WHAT TO PRODUCE:
The answer must restate every entry below word for word.

Top of STUDY MATERIAL

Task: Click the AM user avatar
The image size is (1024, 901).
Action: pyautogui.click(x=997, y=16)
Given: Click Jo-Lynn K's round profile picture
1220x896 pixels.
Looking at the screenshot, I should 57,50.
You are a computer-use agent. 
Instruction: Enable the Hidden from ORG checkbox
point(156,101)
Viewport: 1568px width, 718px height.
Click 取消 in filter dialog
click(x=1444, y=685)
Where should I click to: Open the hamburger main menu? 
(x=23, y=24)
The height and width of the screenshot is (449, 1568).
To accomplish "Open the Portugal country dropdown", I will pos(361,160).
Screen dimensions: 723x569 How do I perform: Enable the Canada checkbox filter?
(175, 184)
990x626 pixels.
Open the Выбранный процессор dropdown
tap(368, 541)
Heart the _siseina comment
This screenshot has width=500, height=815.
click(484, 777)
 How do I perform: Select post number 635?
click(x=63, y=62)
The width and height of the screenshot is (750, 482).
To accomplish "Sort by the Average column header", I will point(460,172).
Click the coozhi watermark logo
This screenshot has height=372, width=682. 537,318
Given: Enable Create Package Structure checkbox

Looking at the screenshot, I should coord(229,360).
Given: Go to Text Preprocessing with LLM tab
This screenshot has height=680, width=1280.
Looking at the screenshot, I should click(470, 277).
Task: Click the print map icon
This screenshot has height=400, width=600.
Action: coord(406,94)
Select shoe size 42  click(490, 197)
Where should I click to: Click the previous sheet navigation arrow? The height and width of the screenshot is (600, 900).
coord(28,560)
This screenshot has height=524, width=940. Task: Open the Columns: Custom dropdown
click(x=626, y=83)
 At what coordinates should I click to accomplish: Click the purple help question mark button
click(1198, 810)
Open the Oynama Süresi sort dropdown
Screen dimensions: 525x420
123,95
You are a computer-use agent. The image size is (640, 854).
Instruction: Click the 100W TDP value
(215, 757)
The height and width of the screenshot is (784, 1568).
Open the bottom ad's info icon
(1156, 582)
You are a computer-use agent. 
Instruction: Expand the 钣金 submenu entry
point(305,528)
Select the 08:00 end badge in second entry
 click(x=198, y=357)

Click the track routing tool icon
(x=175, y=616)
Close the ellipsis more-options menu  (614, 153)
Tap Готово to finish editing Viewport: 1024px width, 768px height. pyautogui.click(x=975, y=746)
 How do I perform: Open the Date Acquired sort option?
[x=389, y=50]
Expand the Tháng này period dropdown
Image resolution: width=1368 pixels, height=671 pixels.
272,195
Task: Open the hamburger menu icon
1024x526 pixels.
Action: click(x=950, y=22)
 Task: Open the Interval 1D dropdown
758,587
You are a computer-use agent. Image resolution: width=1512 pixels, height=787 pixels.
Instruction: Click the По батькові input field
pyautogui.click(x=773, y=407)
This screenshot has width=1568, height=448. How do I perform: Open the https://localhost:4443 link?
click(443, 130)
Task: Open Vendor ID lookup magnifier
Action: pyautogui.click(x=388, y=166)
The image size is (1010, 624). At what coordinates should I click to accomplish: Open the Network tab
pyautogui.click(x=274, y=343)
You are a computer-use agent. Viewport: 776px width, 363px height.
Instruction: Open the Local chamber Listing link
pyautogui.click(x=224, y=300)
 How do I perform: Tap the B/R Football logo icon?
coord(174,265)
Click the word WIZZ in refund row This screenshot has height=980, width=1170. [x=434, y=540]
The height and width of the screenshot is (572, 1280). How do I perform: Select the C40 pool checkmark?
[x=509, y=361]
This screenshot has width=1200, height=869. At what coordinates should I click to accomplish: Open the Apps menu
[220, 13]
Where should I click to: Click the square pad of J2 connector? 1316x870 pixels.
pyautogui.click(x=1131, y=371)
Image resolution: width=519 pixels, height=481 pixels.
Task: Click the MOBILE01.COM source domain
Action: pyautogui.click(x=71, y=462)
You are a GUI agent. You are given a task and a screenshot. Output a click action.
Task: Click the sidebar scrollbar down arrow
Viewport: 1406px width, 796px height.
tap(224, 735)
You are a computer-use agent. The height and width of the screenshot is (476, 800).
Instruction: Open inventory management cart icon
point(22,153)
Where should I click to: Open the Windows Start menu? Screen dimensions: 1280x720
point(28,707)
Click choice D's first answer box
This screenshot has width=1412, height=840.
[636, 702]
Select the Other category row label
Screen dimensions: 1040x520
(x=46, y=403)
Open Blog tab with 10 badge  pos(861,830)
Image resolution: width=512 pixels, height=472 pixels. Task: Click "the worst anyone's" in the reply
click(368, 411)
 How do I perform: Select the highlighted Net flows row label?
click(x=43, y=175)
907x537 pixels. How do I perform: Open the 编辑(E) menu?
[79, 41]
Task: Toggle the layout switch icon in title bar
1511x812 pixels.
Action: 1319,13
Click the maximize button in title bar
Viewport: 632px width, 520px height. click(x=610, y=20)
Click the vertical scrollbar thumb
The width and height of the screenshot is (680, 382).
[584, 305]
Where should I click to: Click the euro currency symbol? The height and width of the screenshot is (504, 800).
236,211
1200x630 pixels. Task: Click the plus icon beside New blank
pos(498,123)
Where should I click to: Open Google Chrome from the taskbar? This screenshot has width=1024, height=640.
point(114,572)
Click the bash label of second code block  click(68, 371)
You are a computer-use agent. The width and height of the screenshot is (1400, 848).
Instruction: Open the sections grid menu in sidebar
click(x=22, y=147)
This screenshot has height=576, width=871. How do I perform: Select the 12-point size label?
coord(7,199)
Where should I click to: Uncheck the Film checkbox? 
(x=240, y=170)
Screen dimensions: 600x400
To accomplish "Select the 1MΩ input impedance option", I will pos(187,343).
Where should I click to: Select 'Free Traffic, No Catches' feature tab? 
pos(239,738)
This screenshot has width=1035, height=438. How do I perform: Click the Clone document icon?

Bottom of STUDY MATERIAL

TASK OUTPUT:
Task: Click the AM user avatar
The image size is (1024, 901).
Action: pyautogui.click(x=997, y=16)
Given: Click Jo-Lynn K's round profile picture
1220x896 pixels.
Looking at the screenshot, I should 57,50.
You are a computer-use agent. 
Instruction: Enable the Hidden from ORG checkbox
point(156,101)
Viewport: 1568px width, 718px height.
Click 取消 in filter dialog
click(x=1444, y=685)
Where should I click to: Open the hamburger main menu? 
(x=23, y=24)
The height and width of the screenshot is (449, 1568).
To accomplish "Open the Portugal country dropdown", I will pos(361,160).
Screen dimensions: 723x569 How do I perform: Enable the Canada checkbox filter?
(175, 184)
990x626 pixels.
Open the Выбранный процессор dropdown
tap(368, 541)
Heart the _siseina comment
This screenshot has width=500, height=815.
click(484, 777)
 How do I perform: Select post number 635?
click(x=63, y=62)
The width and height of the screenshot is (750, 482).
To accomplish "Sort by the Average column header", I will point(460,172).
Click the coozhi watermark logo
This screenshot has height=372, width=682. 537,318
Given: Enable Create Package Structure checkbox

Looking at the screenshot, I should coord(229,360).
Given: Go to Text Preprocessing with LLM tab
This screenshot has height=680, width=1280.
Looking at the screenshot, I should click(470, 277).
Task: Click the print map icon
This screenshot has height=400, width=600.
Action: coord(406,94)
Select shoe size 42  click(490, 197)
Where should I click to: Click the previous sheet navigation arrow? The height and width of the screenshot is (600, 900).
coord(28,560)
This screenshot has height=524, width=940. Task: Open the Columns: Custom dropdown
click(x=626, y=83)
 At what coordinates should I click to accomplish: Click the purple help question mark button
click(1198, 810)
Open the Oynama Süresi sort dropdown
Screen dimensions: 525x420
123,95
You are a computer-use agent. The image size is (640, 854).
Instruction: Click the 100W TDP value
(215, 757)
The height and width of the screenshot is (784, 1568).
Open the bottom ad's info icon
(1156, 582)
You are a computer-use agent. 
Instruction: Expand the 钣金 submenu entry
point(305,528)
Select the 08:00 end badge in second entry
 click(x=198, y=357)

Click the track routing tool icon
(x=175, y=616)
Close the ellipsis more-options menu  (614, 153)
Tap Готово to finish editing Viewport: 1024px width, 768px height. pyautogui.click(x=975, y=746)
 How do I perform: Open the Date Acquired sort option?
[x=389, y=50]
Expand the Tháng này period dropdown
Image resolution: width=1368 pixels, height=671 pixels.
272,195
Task: Open the hamburger menu icon
1024x526 pixels.
Action: click(x=950, y=22)
 Task: Open the Interval 1D dropdown
758,587
You are a computer-use agent. Image resolution: width=1512 pixels, height=787 pixels.
Instruction: Click the По батькові input field
pyautogui.click(x=773, y=407)
This screenshot has width=1568, height=448. How do I perform: Open the https://localhost:4443 link?
click(443, 130)
Task: Open Vendor ID lookup magnifier
Action: pyautogui.click(x=388, y=166)
The image size is (1010, 624). At what coordinates should I click to accomplish: Open the Network tab
pyautogui.click(x=274, y=343)
You are a computer-use agent. Viewport: 776px width, 363px height.
Instruction: Open the Local chamber Listing link
pyautogui.click(x=224, y=300)
 How do I perform: Tap the B/R Football logo icon?
coord(174,265)
Click the word WIZZ in refund row This screenshot has height=980, width=1170. [x=434, y=540]
The height and width of the screenshot is (572, 1280). How do I perform: Select the C40 pool checkmark?
[x=509, y=361]
This screenshot has width=1200, height=869. At what coordinates should I click to accomplish: Open the Apps menu
[220, 13]
Where should I click to: Click the square pad of J2 connector? 1316x870 pixels.
pyautogui.click(x=1131, y=371)
Image resolution: width=519 pixels, height=481 pixels.
Task: Click the MOBILE01.COM source domain
Action: pyautogui.click(x=71, y=462)
You are a GUI agent. You are given a task and a screenshot. Output a click action.
Task: Click the sidebar scrollbar down arrow
Viewport: 1406px width, 796px height.
tap(224, 735)
You are a computer-use agent. The height and width of the screenshot is (476, 800).
Instruction: Open inventory management cart icon
point(22,153)
Where should I click to: Open the Windows Start menu? Screen dimensions: 1280x720
point(28,707)
Click choice D's first answer box
This screenshot has width=1412, height=840.
[636, 702]
Select the Other category row label
Screen dimensions: 1040x520
(x=46, y=403)
Open Blog tab with 10 badge  pos(861,830)
Image resolution: width=512 pixels, height=472 pixels. Task: Click "the worst anyone's" in the reply
click(368, 411)
 How do I perform: Select the highlighted Net flows row label?
click(x=43, y=175)
907x537 pixels. How do I perform: Open the 编辑(E) menu?
[79, 41]
Task: Toggle the layout switch icon in title bar
1511x812 pixels.
Action: 1319,13
Click the maximize button in title bar
Viewport: 632px width, 520px height. click(x=610, y=20)
Click the vertical scrollbar thumb
The width and height of the screenshot is (680, 382).
[584, 305]
Where should I click to: Click the euro currency symbol? The height and width of the screenshot is (504, 800).
236,211
1200x630 pixels. Task: Click the plus icon beside New blank
pos(498,123)
Where should I click to: Open Google Chrome from the taskbar? This screenshot has width=1024, height=640.
point(114,572)
Click the bash label of second code block  click(68, 371)
You are a computer-use agent. The width and height of the screenshot is (1400, 848).
Instruction: Open the sections grid menu in sidebar
click(x=22, y=147)
This screenshot has height=576, width=871. How do I perform: Select the 12-point size label?
coord(7,199)
Where should I click to: Uncheck the Film checkbox? 
(x=240, y=170)
Screen dimensions: 600x400
To accomplish "Select the 1MΩ input impedance option", I will pos(187,343).
Where should I click to: Select 'Free Traffic, No Catches' feature tab? 
pos(239,738)
This screenshot has width=1035, height=438. How do I perform: Click the Clone document icon?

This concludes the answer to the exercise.